• A person is limited to what they can afford. In all aspects other than maternity and WHO funded programmes for sickness like TB (Tuberculosis) and Leprosy, its a private healthcare system. This is not so obvious in the physiotherapy department, but on the wards and in Accident and Emergency, you pay for everything. If you can’t afford the test, you are not getting the test. Obviously, this is very different to the UK where the NHS is funded by tax payers. If you require a test, it is completed.

  • Outdated treatment methods- electrical modalities are king in the outpatient department, and a treatment without one is not seen as a ‘valid’ treatment. An interesting use of time and an interesting development of patient expectations. I am curious to know how this came to be. Whilst Ultrasound machines are still used commonly in private physiotherapy in the UK, it is not a treatment that is offered any more through the NHS, due to limited efficacy.

  • Limited medical supplies in the villages. More often than not a simple solution given from the health post with strong advice to get to the hospital if symptoms did not improve. You have a few basics to hand, ibuprofen, antihistamines, vaccinations and antibiotics. Antibiotics were, according to my medical colleagues, far overused, but with the understanding that if nothing is given, then the local community will no longer use the health post. A challenging relationship, and again the interesting issue with managing expectations.

  • A hierarchical medical team. The doctors word is the law. Your word means much much less, even if their ideas are outdated or downright dangerous the culture is to follow the leader. I cant speak for an MDT (multidisaplinary team) approach as I wasn’t on the wards to see one. In the NHS a patients treatment plan is a joint descision with the MDT and the patient.

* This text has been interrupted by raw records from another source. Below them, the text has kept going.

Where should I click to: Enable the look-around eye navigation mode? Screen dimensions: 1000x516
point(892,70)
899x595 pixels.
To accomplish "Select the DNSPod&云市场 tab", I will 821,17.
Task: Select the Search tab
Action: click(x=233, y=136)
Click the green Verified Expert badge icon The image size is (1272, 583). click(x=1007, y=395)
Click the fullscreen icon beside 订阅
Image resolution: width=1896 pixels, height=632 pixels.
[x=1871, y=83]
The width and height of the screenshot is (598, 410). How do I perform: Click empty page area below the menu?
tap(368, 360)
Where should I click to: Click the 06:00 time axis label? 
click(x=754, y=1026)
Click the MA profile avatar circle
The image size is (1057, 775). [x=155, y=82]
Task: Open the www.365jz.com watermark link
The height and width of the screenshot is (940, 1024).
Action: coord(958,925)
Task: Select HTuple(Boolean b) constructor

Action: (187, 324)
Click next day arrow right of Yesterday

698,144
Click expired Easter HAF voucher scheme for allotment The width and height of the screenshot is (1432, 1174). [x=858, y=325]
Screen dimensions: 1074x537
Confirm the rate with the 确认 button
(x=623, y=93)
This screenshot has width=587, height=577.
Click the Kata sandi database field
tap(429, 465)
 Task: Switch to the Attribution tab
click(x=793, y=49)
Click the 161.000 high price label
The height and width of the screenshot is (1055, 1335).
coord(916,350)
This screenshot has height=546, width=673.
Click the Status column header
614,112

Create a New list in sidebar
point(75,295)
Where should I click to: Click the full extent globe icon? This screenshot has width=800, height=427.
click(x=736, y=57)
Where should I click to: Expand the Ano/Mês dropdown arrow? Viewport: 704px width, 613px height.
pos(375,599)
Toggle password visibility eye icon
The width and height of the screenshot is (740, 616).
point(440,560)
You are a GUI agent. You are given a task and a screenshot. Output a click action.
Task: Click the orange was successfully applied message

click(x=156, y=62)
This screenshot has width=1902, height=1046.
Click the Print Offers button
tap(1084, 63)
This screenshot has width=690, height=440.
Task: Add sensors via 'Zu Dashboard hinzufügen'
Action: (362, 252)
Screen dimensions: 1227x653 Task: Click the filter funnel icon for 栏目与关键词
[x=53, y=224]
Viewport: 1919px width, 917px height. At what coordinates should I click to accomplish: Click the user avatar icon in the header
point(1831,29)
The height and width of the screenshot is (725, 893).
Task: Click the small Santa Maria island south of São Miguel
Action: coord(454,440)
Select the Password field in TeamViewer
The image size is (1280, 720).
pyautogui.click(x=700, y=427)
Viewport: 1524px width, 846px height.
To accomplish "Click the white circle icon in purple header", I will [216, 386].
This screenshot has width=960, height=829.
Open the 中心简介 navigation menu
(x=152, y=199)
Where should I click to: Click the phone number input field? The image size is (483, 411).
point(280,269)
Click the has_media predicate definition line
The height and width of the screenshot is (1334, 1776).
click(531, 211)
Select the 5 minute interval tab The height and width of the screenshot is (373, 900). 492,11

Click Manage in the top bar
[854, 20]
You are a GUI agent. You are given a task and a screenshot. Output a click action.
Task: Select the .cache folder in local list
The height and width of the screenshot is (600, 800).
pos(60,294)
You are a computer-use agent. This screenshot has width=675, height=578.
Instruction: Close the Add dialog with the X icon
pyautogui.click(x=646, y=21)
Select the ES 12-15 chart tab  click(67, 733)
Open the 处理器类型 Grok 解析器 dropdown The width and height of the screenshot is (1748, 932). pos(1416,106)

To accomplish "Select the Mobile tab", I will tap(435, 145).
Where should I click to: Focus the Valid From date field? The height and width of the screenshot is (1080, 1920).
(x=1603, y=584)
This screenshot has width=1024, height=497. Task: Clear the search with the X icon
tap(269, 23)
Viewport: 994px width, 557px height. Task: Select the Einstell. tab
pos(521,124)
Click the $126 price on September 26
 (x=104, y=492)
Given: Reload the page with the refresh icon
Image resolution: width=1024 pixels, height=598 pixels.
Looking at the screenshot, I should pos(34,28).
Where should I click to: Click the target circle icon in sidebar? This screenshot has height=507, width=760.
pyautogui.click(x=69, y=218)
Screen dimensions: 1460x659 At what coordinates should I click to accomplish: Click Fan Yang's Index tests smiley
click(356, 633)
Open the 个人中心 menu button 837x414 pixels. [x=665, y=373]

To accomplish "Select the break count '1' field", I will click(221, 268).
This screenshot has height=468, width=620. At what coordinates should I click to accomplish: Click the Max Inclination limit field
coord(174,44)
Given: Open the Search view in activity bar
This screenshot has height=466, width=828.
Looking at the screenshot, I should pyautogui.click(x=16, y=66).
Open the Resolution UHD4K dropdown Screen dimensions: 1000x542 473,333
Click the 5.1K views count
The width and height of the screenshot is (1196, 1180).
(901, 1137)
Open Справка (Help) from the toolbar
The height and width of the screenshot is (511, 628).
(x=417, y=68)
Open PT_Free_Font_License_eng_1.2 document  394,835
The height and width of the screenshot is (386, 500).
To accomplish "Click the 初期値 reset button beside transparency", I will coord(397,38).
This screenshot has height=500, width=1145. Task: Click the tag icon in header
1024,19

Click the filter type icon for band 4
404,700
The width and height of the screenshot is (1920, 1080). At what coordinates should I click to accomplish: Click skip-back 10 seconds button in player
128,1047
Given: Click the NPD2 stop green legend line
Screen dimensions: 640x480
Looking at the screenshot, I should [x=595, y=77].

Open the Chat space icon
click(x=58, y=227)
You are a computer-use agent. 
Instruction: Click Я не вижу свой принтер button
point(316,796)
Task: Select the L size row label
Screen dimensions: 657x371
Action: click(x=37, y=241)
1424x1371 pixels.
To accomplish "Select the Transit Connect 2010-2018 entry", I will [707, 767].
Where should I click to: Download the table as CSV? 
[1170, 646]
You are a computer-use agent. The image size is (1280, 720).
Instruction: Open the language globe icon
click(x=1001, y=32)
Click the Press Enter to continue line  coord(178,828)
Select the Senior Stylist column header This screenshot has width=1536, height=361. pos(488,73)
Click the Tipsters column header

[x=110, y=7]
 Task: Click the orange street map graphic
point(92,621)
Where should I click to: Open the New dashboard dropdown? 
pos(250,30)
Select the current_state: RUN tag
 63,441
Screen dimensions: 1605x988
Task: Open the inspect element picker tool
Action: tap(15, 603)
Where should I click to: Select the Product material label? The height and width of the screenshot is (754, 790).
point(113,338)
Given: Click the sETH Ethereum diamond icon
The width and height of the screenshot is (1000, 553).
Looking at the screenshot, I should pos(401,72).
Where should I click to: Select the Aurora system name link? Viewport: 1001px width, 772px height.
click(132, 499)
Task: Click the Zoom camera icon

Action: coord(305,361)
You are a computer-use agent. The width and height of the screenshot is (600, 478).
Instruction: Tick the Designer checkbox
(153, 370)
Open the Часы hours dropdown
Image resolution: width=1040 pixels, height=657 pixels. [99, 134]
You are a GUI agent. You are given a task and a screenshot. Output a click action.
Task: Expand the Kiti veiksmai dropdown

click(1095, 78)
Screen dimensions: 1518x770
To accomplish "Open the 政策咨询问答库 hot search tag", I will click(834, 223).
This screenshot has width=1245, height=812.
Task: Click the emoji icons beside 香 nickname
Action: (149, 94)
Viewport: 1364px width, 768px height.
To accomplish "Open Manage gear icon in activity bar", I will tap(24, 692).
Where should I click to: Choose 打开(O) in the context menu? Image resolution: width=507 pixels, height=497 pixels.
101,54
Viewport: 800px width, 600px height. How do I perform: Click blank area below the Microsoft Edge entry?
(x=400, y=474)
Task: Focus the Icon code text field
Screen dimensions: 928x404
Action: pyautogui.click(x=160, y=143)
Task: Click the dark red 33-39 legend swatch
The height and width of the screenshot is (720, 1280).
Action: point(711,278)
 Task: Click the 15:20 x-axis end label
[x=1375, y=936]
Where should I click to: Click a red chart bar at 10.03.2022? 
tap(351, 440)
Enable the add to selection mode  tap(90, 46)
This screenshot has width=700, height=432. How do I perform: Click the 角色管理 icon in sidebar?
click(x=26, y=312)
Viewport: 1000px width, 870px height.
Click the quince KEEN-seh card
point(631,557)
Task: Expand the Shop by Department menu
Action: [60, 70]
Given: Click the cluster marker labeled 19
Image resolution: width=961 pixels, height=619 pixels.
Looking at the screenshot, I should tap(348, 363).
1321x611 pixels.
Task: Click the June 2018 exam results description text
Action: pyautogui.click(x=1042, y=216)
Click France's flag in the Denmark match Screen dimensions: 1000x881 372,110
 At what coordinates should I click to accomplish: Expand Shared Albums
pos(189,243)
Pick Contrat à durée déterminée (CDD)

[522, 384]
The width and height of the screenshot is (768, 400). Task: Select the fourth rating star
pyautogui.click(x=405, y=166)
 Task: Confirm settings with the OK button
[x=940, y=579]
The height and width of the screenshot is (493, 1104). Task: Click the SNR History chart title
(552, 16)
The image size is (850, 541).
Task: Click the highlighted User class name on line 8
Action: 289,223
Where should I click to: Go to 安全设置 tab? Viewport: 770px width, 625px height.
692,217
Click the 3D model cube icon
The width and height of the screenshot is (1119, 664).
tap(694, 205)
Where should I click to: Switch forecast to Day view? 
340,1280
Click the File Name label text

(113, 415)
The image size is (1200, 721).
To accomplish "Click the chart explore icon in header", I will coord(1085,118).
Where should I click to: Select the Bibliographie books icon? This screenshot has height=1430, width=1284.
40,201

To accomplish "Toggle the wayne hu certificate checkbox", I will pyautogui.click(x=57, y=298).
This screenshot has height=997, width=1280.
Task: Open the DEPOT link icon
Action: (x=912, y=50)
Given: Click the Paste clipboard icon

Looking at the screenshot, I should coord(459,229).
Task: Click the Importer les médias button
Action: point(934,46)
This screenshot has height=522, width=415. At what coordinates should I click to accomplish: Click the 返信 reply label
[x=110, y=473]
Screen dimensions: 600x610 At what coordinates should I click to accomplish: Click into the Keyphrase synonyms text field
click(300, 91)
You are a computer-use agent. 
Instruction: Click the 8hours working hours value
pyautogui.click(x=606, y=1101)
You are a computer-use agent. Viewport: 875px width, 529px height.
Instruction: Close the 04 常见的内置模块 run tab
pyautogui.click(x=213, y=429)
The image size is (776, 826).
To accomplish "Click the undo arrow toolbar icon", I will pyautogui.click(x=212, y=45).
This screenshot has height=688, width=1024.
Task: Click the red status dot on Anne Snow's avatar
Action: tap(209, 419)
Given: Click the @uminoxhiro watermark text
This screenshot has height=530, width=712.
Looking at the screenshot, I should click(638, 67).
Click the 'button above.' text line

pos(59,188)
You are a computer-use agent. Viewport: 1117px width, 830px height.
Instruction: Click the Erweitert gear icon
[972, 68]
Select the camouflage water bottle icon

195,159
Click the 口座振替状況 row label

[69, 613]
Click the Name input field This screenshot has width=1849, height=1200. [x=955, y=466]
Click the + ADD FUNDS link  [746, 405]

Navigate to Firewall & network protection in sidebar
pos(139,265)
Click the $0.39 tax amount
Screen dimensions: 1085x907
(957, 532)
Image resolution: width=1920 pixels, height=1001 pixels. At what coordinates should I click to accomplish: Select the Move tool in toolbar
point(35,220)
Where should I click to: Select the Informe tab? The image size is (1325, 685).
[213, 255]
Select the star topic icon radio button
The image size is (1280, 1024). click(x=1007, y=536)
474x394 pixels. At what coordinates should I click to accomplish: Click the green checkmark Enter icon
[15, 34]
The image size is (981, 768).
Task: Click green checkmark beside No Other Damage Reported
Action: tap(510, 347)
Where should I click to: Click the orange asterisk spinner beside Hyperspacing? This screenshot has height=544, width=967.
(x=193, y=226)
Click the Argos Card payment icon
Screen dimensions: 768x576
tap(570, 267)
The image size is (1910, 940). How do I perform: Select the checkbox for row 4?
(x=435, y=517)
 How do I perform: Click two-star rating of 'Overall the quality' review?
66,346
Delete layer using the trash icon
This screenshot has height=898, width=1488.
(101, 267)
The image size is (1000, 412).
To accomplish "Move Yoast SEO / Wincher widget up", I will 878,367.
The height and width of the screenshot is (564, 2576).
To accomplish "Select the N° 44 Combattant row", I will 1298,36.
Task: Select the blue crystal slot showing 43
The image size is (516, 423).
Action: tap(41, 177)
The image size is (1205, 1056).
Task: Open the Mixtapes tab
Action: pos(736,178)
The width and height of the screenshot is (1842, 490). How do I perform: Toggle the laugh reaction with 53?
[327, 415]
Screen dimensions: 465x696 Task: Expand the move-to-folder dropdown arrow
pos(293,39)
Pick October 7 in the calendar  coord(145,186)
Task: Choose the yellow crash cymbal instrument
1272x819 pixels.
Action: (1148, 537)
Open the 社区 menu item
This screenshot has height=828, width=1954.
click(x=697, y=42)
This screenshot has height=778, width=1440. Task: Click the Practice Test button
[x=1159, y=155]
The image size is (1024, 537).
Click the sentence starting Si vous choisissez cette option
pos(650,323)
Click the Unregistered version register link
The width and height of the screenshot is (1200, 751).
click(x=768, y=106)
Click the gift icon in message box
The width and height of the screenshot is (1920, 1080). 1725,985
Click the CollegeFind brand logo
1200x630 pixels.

  • No joint decision making with the patient. They do what they are told and don’t ask questions. Even if it goes against basic instinct as a new parent. No plans are discussed with them or education about their conditions. It was frustrating to see no posters on the wall of basic anatomy in order to educate and advise patients. Unnerving, when you have been taught a patient-led, holistic approach, it became a clearer reason to me why Shaman ceremonies would still thrive, with their person led, individualised approach.


Physiotherapy department Neck Stretching Machine
A machine used for all persons with neck pain



  • Low cost treatment for physiotherapy: coming in at approximately £1.20 a session, this is a service the local population can utilise, and many travelled from days away to receive this support. I was told this cost is lower at the government run hospital than at private establishments. However, as with all areas of life, this is still presents a large limitation to the low wage worker. Having looked online, the lowest wage a person can legally be paid in Nepal is 418 NPR a day which comes in at £2.50. Physiotherapy wouldn’t come high on my list of priorities at this wage level.


    Physiotherapy in Nuwakot Health Post
    Nuwakot Free Health Post


  • Patients can come daily if they can pay. This can help things recover reasonably fast and people can come in earlier at the first signs of a problem. What waiting lists? It was incredible to have this level of flexibility when making treatment plans. When you are unsure if someone has taken on board the homework or needs post surgery input, as long as they can pay, they can be seen as often as needed. At its worst, I remember my outpatient waiting list in the UK topped to ten weeks for a follow up appointment. It was usually between four to six weeks.

  • Health post treatment is free: A massive plus. I’m almost certain that the villagers would not have been able to afford treatment if it was cost based. In Nuwakot, the villagers are predominantly subsistence farmers. Although the health post can’t solve more complex issues, as a Nurse Practitioner ‘GP style’ practice, they do a great job of sorting the daily issues that arise, from childhood colds, MSK (musculoskeletal) complaints, work related injuries, respiratory related illness (everything is cooked on open fires) and required vaccinations.

  • People always come to the hospital or outpost with family or a friend. No one is alone. This helps to ensure the advice given is hopefully remembered by one party. The downside to this is if they are alone, it is very difficult to get anything done. Family are porters. In the UK people mostly come alone, unless they require support.

  • Low cost solutions are always sought, nobody has a high budget, nobody is asked to obtain something they cant afford like equipment. A make do attitude is utilised at all times and this is great as a physio as the homework given utilises the home environment, just like in the UK.